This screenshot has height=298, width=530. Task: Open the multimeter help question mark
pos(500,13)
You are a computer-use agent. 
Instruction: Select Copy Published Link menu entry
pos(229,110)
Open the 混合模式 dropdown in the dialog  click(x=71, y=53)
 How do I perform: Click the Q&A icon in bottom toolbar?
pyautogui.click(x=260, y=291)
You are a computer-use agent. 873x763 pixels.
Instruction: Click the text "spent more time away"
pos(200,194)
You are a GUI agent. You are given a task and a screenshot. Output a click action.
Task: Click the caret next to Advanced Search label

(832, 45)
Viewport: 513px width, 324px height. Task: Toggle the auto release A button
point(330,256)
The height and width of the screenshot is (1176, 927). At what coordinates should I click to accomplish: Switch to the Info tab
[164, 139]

==

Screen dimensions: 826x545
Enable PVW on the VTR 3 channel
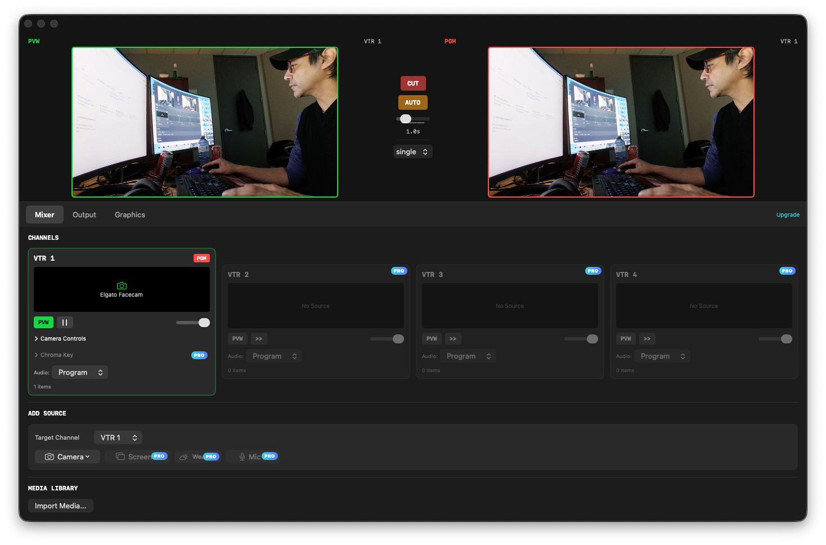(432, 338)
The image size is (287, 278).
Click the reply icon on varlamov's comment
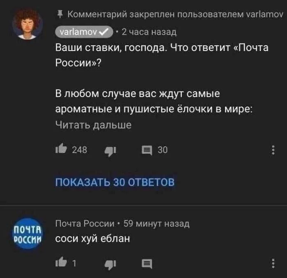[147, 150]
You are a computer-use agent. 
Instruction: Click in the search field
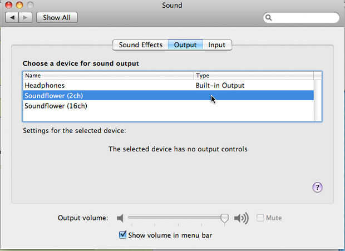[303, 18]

---

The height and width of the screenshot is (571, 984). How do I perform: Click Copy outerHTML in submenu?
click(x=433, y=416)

◆ **EXERCISE DIRECTIONS**
In the listing above, locate the line with "Instruction: Select Copy" and the line with "You are a computer-use agent. 873x763 pixels.", then extract exactly those lines and every line between them, and nothing more.

◆ **ANSWER SECTION**
Instruction: Select Copy Published Link menu entry
pos(229,110)
Open the 混合模式 dropdown in the dialog  click(x=71, y=53)
 How do I perform: Click the Q&A icon in bottom toolbar?
pyautogui.click(x=260, y=291)
You are a computer-use agent. 873x763 pixels.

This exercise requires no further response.